Stored records
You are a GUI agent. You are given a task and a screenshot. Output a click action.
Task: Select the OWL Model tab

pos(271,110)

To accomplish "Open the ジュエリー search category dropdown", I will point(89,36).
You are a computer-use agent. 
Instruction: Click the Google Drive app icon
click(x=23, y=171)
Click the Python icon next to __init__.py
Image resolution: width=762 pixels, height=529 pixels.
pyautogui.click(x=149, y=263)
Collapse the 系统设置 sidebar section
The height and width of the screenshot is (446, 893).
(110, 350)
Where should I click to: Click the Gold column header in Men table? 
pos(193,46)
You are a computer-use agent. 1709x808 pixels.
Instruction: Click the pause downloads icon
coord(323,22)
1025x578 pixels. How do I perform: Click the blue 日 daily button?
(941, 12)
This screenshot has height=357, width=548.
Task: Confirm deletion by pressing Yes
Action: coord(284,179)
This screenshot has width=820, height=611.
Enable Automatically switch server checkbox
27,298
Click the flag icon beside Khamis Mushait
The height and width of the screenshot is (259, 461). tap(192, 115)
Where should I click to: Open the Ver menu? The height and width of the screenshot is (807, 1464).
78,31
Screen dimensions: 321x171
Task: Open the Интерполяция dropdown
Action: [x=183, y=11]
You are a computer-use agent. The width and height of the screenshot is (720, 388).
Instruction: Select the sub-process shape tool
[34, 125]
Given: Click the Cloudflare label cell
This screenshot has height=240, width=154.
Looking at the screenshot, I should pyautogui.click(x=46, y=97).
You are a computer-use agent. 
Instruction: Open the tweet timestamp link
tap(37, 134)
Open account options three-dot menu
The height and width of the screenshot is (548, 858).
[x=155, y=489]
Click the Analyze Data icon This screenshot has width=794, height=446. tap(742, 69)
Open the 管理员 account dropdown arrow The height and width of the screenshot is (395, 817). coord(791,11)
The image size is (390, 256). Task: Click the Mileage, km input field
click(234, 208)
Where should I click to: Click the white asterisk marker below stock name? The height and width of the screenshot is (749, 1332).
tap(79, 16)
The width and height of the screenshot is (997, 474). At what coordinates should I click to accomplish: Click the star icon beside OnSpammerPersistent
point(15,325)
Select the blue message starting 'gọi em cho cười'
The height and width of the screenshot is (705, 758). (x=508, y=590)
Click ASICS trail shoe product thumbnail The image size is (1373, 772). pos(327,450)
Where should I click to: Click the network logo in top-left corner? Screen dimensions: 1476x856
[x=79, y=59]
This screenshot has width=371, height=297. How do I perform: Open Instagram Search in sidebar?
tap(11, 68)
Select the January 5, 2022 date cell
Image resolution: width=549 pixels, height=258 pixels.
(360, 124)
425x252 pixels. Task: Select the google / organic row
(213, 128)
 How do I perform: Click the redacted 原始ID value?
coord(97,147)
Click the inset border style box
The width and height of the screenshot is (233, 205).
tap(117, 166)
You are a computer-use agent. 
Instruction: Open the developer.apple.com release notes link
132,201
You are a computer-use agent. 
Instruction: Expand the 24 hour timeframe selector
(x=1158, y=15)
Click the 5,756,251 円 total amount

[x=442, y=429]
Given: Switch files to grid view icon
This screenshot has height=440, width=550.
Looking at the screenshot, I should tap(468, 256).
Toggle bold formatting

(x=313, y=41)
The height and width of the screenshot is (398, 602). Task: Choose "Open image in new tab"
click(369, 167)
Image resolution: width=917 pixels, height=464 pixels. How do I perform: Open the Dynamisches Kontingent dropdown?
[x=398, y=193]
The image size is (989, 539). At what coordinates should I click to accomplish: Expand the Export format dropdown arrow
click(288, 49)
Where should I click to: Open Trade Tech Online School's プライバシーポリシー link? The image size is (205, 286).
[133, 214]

→ WORK REQUIRED
Stop at the line containing "Click the Analyze". Please print exactly every line before it from the start of the records, plus that line itself, and nothing else.

→ ANSWER BOX
You are a GUI agent. You are given a task and a screenshot. Output a click action.
Task: Select the OWL Model tab

pos(271,110)

To accomplish "Open the ジュエリー search category dropdown", I will point(89,36).
You are a computer-use agent. 
Instruction: Click the Google Drive app icon
click(x=23, y=171)
Click the Python icon next to __init__.py
Image resolution: width=762 pixels, height=529 pixels.
pyautogui.click(x=149, y=263)
Collapse the 系统设置 sidebar section
The height and width of the screenshot is (446, 893).
(110, 350)
Where should I click to: Click the Gold column header in Men table? 
pos(193,46)
You are a computer-use agent. 1709x808 pixels.
Instruction: Click the pause downloads icon
coord(323,22)
1025x578 pixels. How do I perform: Click the blue 日 daily button?
(941, 12)
This screenshot has height=357, width=548.
Task: Confirm deletion by pressing Yes
Action: coord(284,179)
This screenshot has width=820, height=611.
Enable Automatically switch server checkbox
27,298
Click the flag icon beside Khamis Mushait
The height and width of the screenshot is (259, 461). tap(192, 115)
Where should I click to: Open the Ver menu? The height and width of the screenshot is (807, 1464).
78,31
Screen dimensions: 321x171
Task: Open the Интерполяция dropdown
Action: [x=183, y=11]
You are a computer-use agent. The width and height of the screenshot is (720, 388).
Instruction: Select the sub-process shape tool
[34, 125]
Given: Click the Cloudflare label cell
This screenshot has height=240, width=154.
Looking at the screenshot, I should pyautogui.click(x=46, y=97).
You are a computer-use agent. 
Instruction: Open the tweet timestamp link
tap(37, 134)
Open account options three-dot menu
The height and width of the screenshot is (548, 858).
[x=155, y=489]
Click the Analyze Data icon This screenshot has width=794, height=446. tap(742, 69)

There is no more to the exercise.